* [TASK TO COMPLETE]: The range starts at the line containing "Viewport: 1411px width, 840px height." and ends at the last line of the records below. Reproduce those lines exactly.

* [EXERCISE DATA]:
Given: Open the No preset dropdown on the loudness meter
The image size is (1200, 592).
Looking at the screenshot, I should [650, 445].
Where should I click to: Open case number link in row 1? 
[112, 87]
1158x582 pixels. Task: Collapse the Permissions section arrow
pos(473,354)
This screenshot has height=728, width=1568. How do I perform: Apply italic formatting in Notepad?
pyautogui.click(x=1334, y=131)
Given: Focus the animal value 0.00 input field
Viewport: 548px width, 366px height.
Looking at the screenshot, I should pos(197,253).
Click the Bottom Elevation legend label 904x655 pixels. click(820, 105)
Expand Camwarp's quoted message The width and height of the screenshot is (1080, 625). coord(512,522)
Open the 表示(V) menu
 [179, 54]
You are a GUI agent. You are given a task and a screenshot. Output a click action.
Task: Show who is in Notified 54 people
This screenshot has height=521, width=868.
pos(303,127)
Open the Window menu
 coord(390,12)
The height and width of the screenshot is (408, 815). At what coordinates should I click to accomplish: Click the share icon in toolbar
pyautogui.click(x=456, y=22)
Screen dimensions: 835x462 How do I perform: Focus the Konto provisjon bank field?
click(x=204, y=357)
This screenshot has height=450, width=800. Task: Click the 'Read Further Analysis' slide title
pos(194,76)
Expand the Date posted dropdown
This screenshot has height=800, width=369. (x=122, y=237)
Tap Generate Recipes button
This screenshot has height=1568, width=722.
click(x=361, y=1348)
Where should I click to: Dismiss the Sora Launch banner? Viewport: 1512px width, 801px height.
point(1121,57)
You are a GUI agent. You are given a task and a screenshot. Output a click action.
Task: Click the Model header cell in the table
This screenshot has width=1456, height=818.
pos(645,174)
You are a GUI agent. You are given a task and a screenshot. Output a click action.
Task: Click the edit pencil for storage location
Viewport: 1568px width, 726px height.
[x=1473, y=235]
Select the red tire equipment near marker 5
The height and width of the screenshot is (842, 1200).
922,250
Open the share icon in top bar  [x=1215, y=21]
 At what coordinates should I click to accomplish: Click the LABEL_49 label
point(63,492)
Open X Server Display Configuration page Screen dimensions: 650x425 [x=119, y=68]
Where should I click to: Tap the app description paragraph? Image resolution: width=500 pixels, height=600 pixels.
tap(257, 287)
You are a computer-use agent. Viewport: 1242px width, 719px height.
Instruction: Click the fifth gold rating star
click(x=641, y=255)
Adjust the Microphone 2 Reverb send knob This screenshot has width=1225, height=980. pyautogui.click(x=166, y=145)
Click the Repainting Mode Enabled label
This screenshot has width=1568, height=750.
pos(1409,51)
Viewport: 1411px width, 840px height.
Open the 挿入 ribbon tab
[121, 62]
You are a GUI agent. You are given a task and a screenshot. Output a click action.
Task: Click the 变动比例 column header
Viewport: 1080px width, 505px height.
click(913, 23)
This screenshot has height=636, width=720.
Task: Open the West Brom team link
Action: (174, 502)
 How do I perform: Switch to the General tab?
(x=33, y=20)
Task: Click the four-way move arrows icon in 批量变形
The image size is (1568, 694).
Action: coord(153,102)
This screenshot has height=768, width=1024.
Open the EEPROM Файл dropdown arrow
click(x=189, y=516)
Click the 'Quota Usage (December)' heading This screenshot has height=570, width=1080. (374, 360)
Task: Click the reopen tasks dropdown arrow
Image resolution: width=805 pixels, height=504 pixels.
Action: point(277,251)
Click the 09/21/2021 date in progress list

* [EXPECTED OUTPUT]:
Viewport: 1411px width, 840px height.
Open the 挿入 ribbon tab
[121, 62]
You are a GUI agent. You are given a task and a screenshot. Output a click action.
Task: Click the 变动比例 column header
Viewport: 1080px width, 505px height.
click(913, 23)
This screenshot has height=636, width=720.
Task: Open the West Brom team link
Action: (174, 502)
 How do I perform: Switch to the General tab?
(x=33, y=20)
Task: Click the four-way move arrows icon in 批量变形
The image size is (1568, 694).
Action: coord(153,102)
This screenshot has height=768, width=1024.
Open the EEPROM Файл dropdown arrow
click(x=189, y=516)
Click the 'Quota Usage (December)' heading This screenshot has height=570, width=1080. (374, 360)
Task: Click the reopen tasks dropdown arrow
Image resolution: width=805 pixels, height=504 pixels.
Action: point(277,251)
Click the 09/21/2021 date in progress list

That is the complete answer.